Dando aulas há 15 anos em Artur Nogueira, a professora Gabriela de Souza Carlstrom, de 41 anos, vem ganhando destaque em todo o país. No mês passado ela viajou para Pelotas, no Rio Grande do Sul, onde foi convidada a apresentar um projeto que desenvolveu e implantou aqui no município ‘Berço da Amizade’.

Formada em Pedagogia com Pós-Graduação em Educação Especial ela se diz apaixonada pela profissão. No ano passado, Gabriela foi contemplada com o Prêmio Professores do Brasil e viajou até Brasília onde foi homenageada.

Nesta semana, onde se aproxima o Dia dos Professores, entrevistamos a professora que decidiu ir além com seus alunos. Planejou, debateu e motivou crianças na busca de um mundo melhor.

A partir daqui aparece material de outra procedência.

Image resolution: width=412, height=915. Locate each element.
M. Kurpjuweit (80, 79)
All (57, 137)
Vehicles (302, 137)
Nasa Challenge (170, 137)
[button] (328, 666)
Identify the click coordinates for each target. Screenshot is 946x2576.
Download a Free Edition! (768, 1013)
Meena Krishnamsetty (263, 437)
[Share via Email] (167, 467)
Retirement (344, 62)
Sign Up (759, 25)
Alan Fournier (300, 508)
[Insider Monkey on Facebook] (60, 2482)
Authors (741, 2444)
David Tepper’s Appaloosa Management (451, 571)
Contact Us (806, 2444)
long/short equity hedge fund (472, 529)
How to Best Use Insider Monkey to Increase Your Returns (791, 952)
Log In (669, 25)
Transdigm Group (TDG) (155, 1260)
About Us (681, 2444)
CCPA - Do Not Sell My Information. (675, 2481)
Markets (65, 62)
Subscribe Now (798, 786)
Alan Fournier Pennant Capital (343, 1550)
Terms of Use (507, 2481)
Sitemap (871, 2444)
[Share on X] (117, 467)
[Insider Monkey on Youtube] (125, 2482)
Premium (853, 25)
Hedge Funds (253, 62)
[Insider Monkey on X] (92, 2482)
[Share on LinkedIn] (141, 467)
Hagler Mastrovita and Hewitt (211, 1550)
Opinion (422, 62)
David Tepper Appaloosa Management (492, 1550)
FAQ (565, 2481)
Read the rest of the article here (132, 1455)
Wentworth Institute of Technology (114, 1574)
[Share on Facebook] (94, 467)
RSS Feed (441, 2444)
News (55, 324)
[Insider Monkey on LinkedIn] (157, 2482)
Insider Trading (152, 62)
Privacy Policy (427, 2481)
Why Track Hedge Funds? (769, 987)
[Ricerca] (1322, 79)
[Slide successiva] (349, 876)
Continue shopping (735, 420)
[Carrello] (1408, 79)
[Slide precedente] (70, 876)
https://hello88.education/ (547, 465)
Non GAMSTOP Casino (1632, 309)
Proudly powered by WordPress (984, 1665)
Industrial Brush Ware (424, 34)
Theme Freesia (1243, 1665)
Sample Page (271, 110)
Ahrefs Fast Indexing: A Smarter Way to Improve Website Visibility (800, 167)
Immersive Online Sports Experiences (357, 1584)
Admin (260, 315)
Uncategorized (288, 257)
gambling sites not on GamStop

No último mês você viajou para Pelotas, no Rio Grande do Sul, onde participou de um Simpósio nacional tendo a grande oportunidade de apresentar seu projeto para professores de todo o país. Como se sente sendo reconhecida no meio acadêmico nacionalmente? Estive em setembro no 10º Simpósio Sul-rio-grandense a convite da Universidade Federal de Pelotas e do MEC para apresentar meu Projeto “Árvores da Minha Cidade”, que foi vencedor de dois prêmios no 7º Professores do Brasil em 2013. Lá pude ter contado com professores de todo o Brasil, Uruguai, Paraguai, Argentina e Chile. Me senti honrada por ter ultrapassado meus objetivos. Quando estivemos em Brasília em 2013 soubemos pelos organizadores do evento que entre os quarenta vencedores quatro iriam ser escolhidos para estarem neste Simpósio, e quando soube este ano que fui uma das contempladas foi novamente uma surpresa muito emocionante, mais uma conquista que jamais esquecerei. Em meio a tantos professores, fui a única representante da Região Sudeste.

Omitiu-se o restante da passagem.